Food in HK – Tea at the Intercontinental Hotel

As our trip to Hong Kong came to its conclusion, Tawn and I went to the Intercontinental Hotel on the Kowloon waterfront for afternoon tea.  With its panoramic view of the harbor, the Intercon offers a relaxing and refined way to spend your afternoon.  You end up feeling mighty sophisticated just because of the setting.

Located right along the Avenue of the Stars, a pedestrian walkway along the East Tsim Sha Tsui waterfront dedicated to the stars of Hong Kong cinema, the Intercon is a short walk from the MTR and Kowloon Railway stations.

In the background to the left is the venerable Peninsula Hotel and, next to it, the Sheraton.  The Peninsula is famed for its afternoon tea but, I’ve been told, is both pricey and filled with tourists.  The Intercon offers both the option of either a simple tea service or an extravagant one while offering a view the Peninsula doesn’t.  And maybe slightly fewer tourists, although I can’t tell for certain.

The view from just outside the Intercon, showing the Avenue of the Stars walkway.  This being a reasonably clear day, you can see Victoria Peak back behind the IFC Tower.

The lobby of the Intercon is spacious and bright although the carpet could use a refresh.  Service is very attentive and friendly, though, and I felt very at home.

There was a full tea service that offered sandwiches, pastries, and other snacks.  Since we had eaten only a few hours before and had a large dinner planned, we went for the simple scone and tea option.  The teas are from Mariage Frères, a venerable Parisian company that has been producing fine teas for over 150 years.  It is also the “house tea” at our Bangkok condo.  (Yeah, I know that sounds horribly pretentious!)  In fact, it is the brand of tea Tawn served when he had the opportunity to meet Martha Stewart a few months ago at a friend’s shop.
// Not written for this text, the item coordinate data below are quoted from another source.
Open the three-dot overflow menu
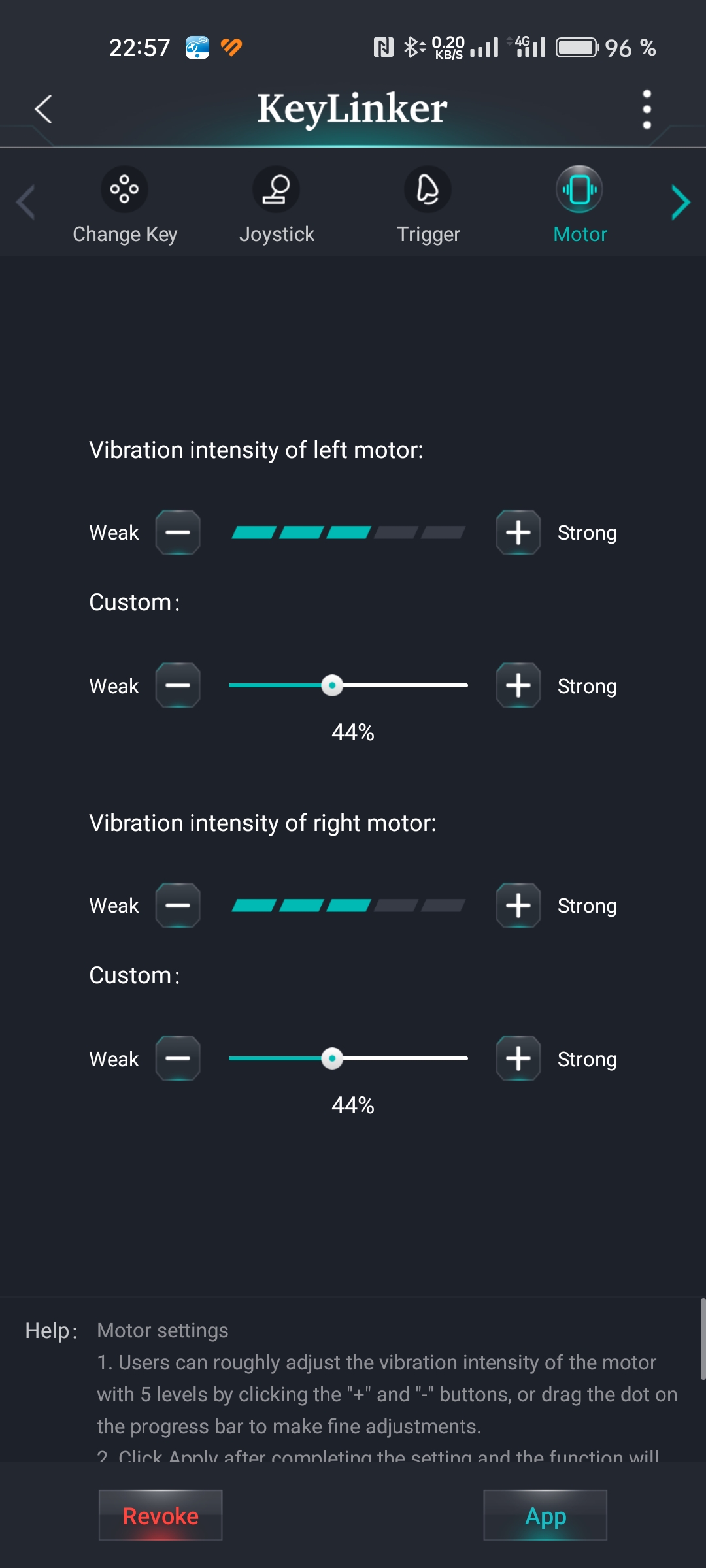The image size is (706, 1568). 647,109
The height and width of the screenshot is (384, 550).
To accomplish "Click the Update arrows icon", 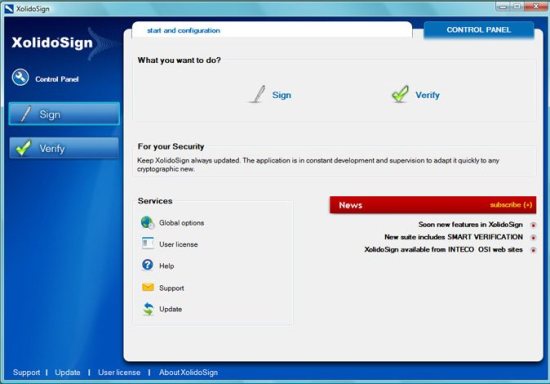I will pos(148,309).
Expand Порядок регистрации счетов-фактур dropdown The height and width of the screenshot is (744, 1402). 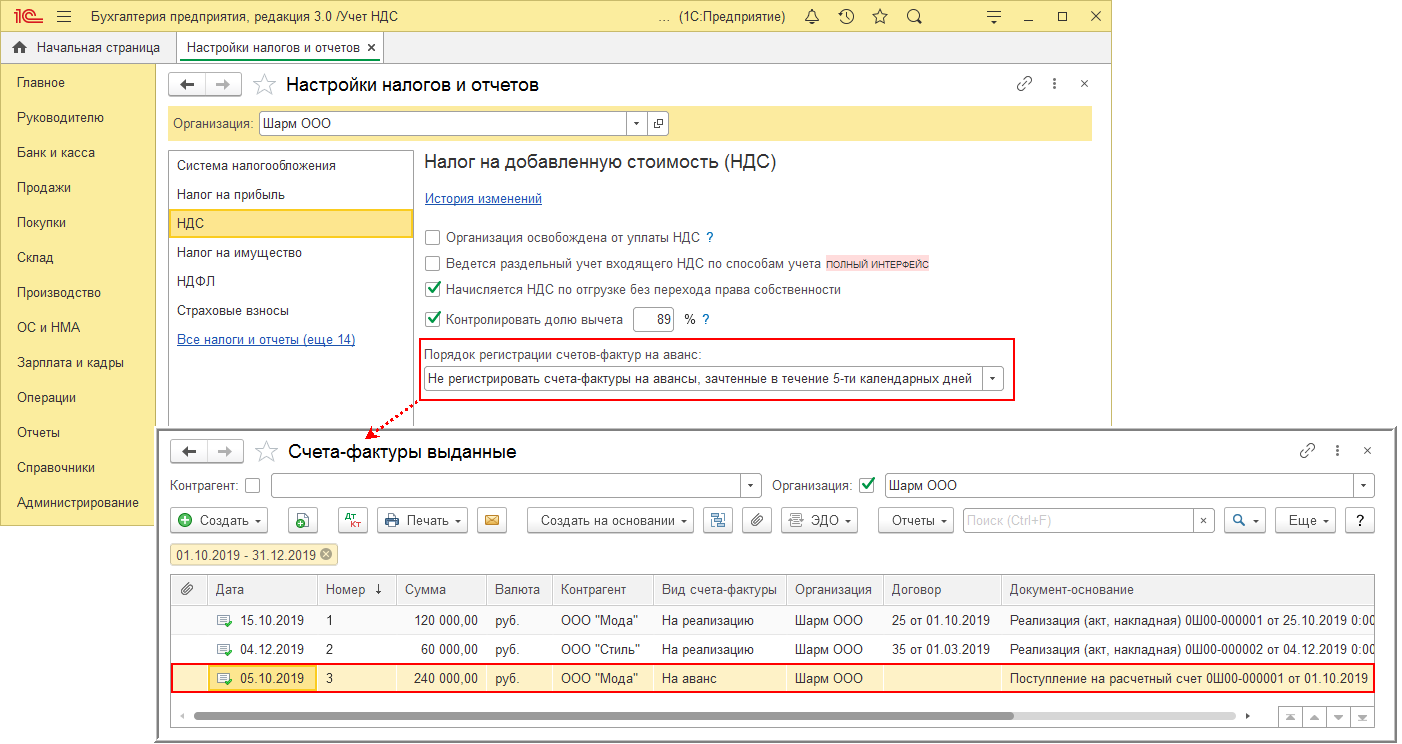click(992, 379)
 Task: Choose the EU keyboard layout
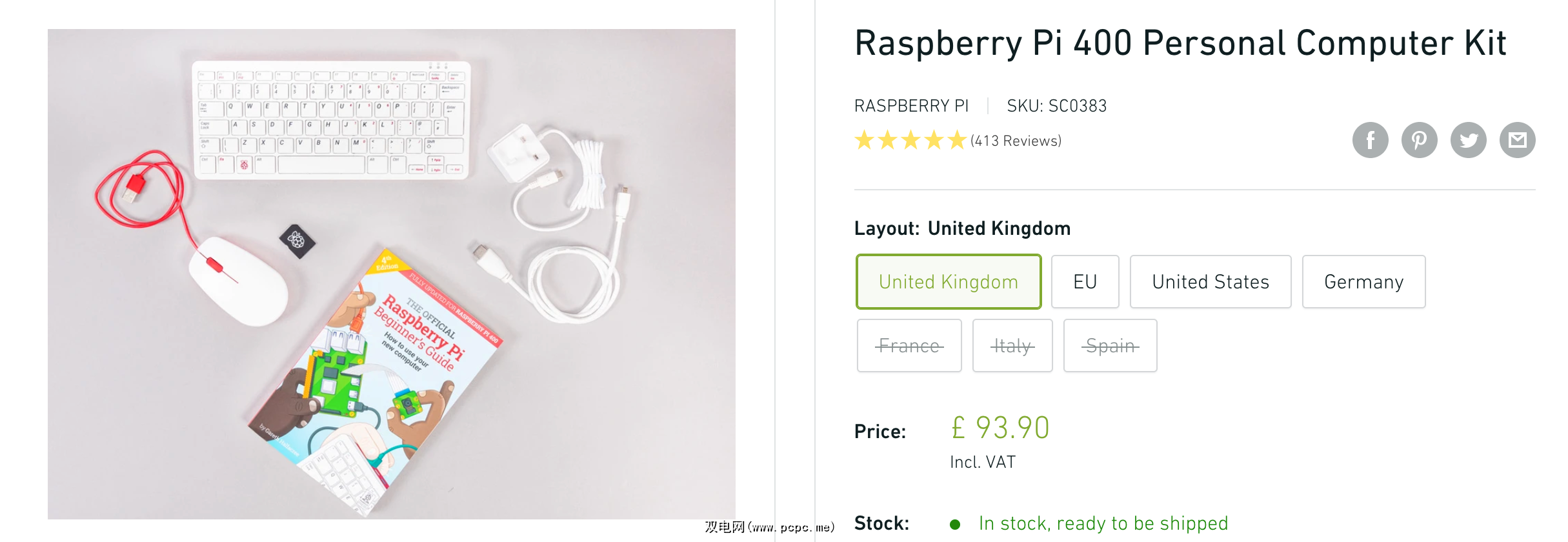(1085, 282)
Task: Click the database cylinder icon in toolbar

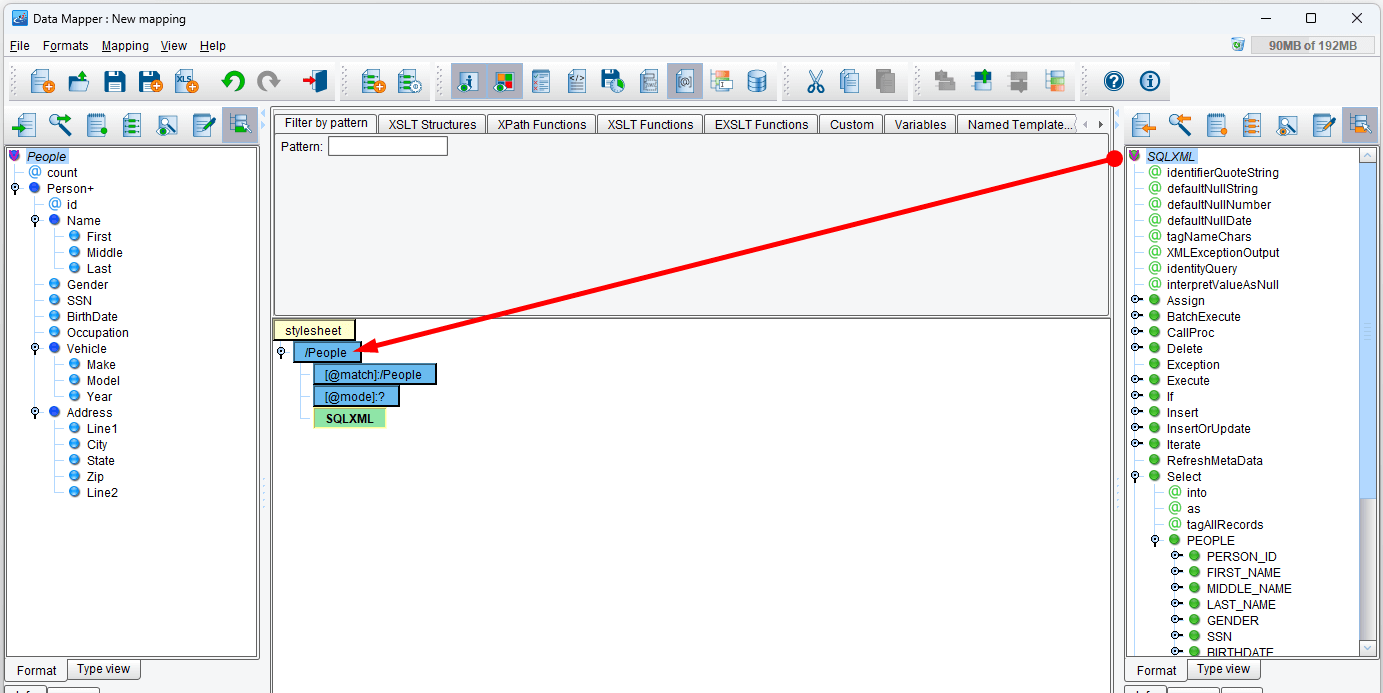Action: 757,82
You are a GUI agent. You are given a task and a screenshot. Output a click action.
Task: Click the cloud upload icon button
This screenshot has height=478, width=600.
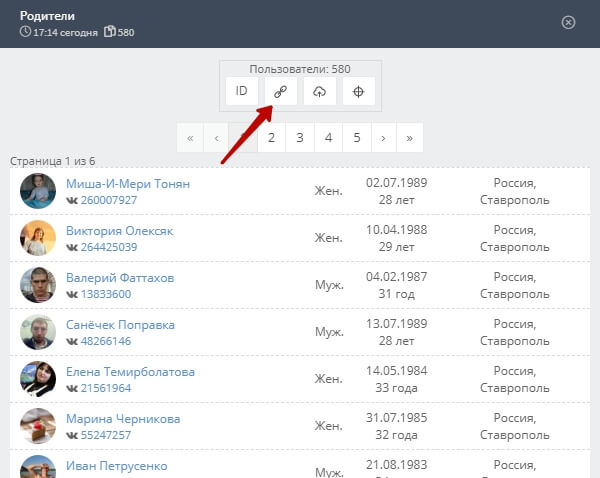(320, 91)
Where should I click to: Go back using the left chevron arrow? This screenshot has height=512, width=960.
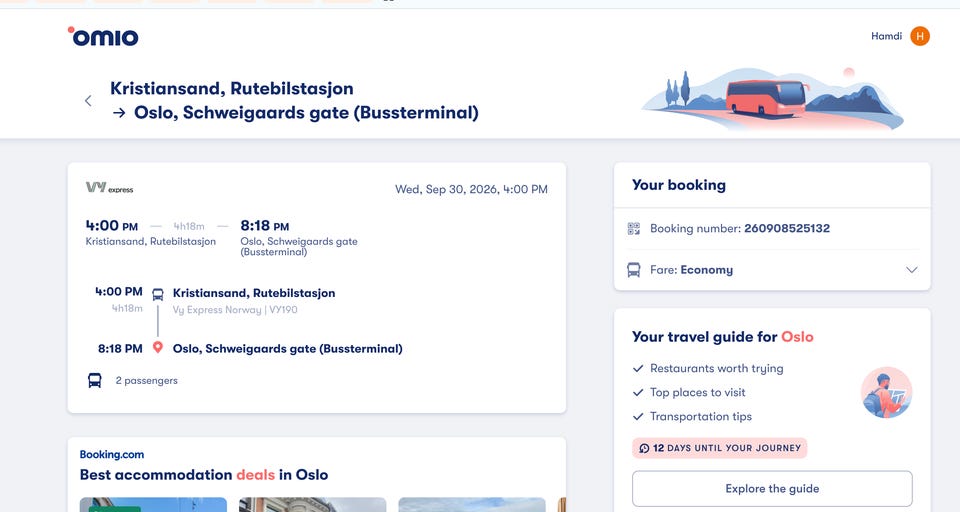point(88,101)
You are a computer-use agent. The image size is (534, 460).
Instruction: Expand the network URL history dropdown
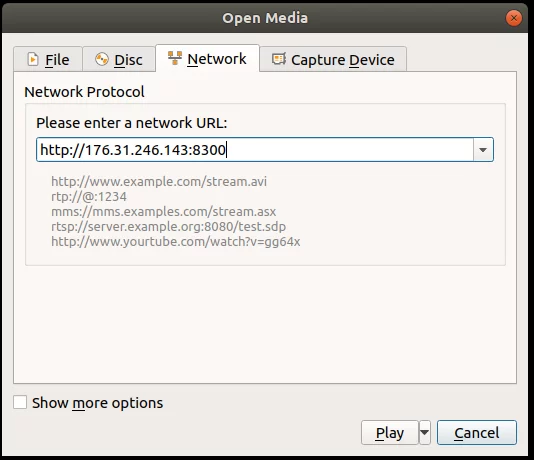[483, 150]
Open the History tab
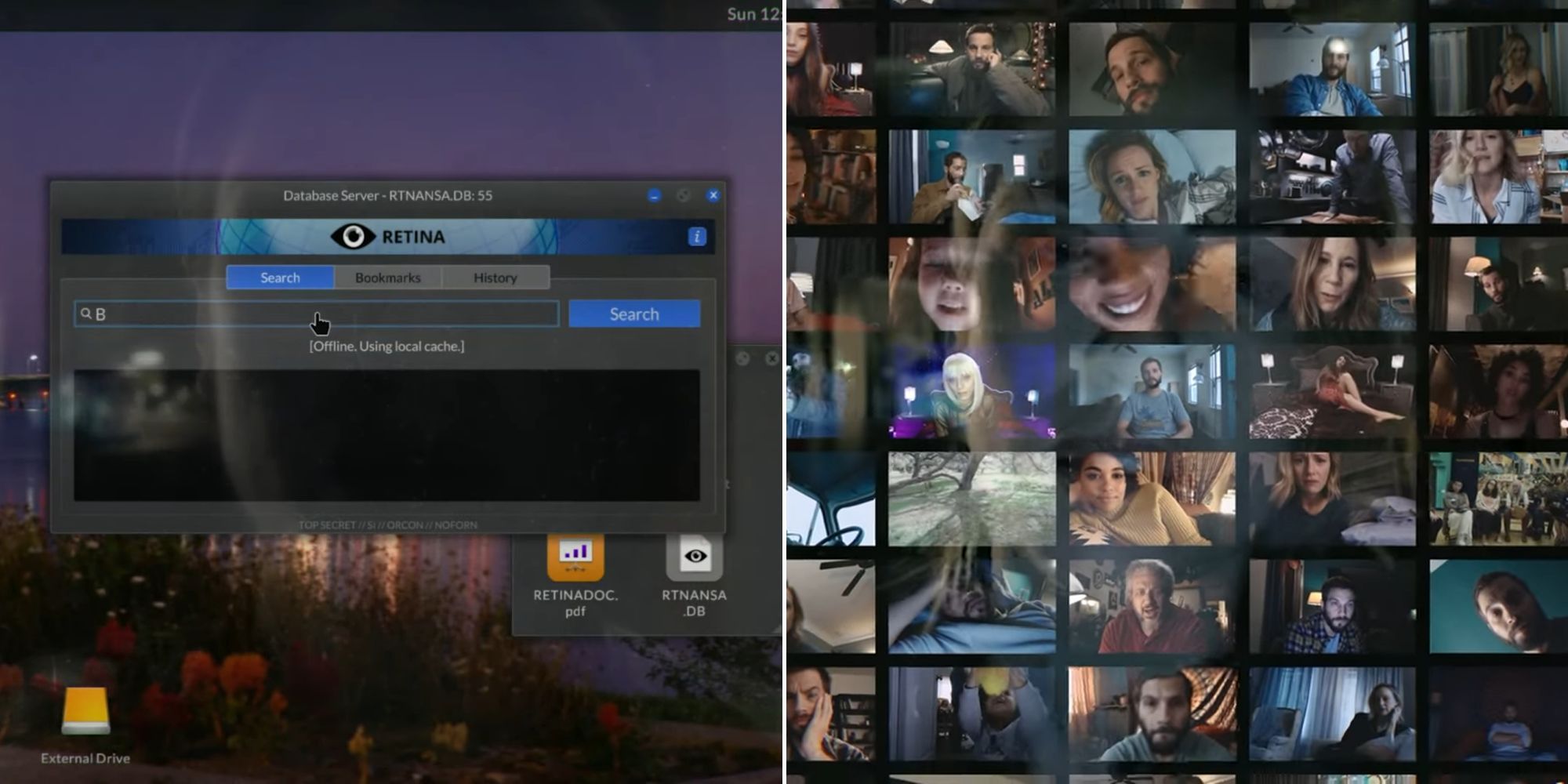 coord(495,278)
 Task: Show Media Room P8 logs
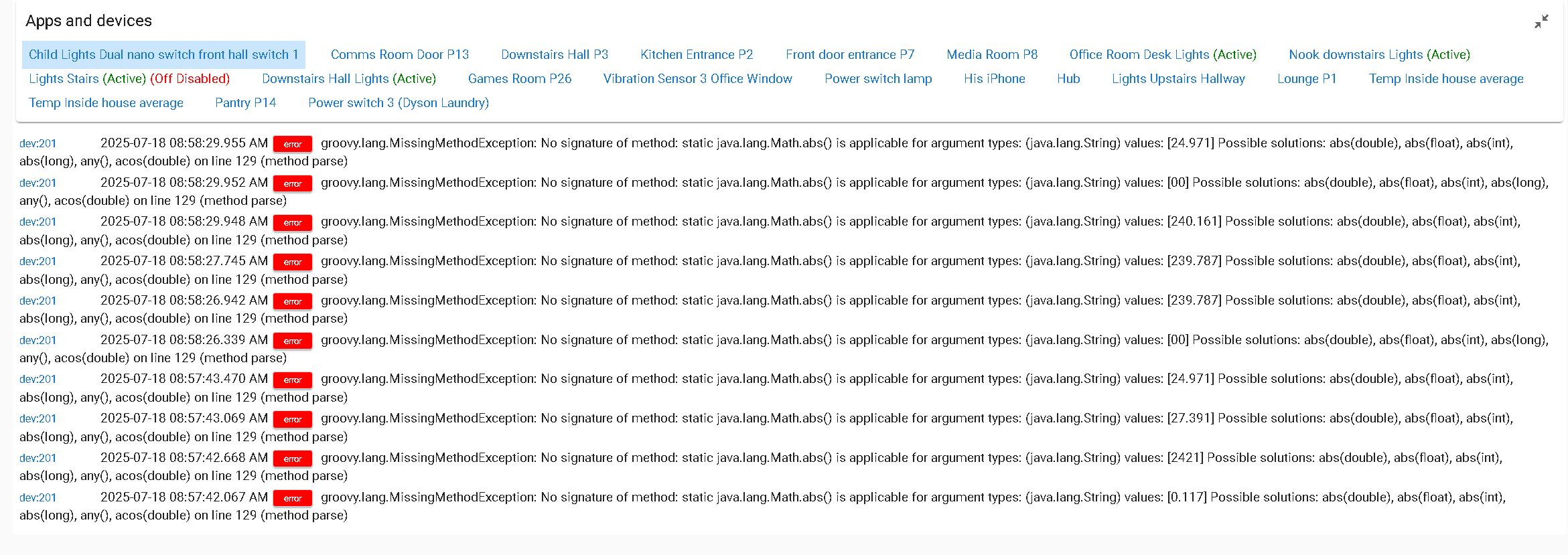pyautogui.click(x=991, y=55)
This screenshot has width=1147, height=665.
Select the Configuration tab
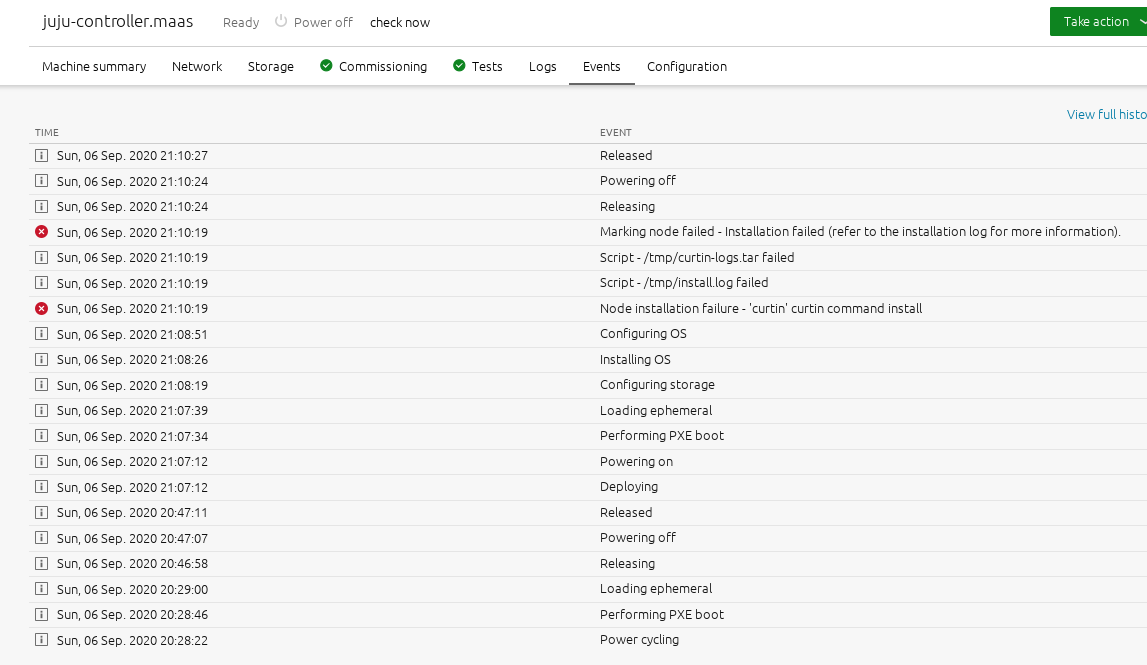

The silver tea service is heavy and functional, not at all dainty and elegant.  The scones are tasty and the clotted cream and jelly are generously served.  An extra pot of hot water sits on the table and the server stops by every so often to top off your cup.

Certainly a very relaxing and refined way to spend an hour in the afternoon and a nice way to complete our trip to Hong Kong.  I think I should take tea in hotels more often.  And isn’t Tawn adorable in this picture?  As we say in Thai, na-rak jang leuy!

That evening, we had dinner at Aqua, the Japanese Italian fusion restaurant that overlooks the Hong Kong harbor from the top floor of One Peking Road.  I didn’t provide a write-up on the restaurant for two reasons: first, it was a little too dark for food pictures even with my camera; second, our hosts were the brother and brother-in-law of the owner.  We received some special considerations so I’m not sure I could objectively evaluate the restaurant.  I will say that the view is spectacular and the food is very good so if you’re looking for a high end destination restaurant, it is worth considering.

I hope you’ve enjoyed the series on the Hong Kong eats.  In the next few days I’ll put them all on a Google map and share that with you, in case you want to reference them on a future visit to Hong Kong.  Thanks for all your comments and feedback on the entries.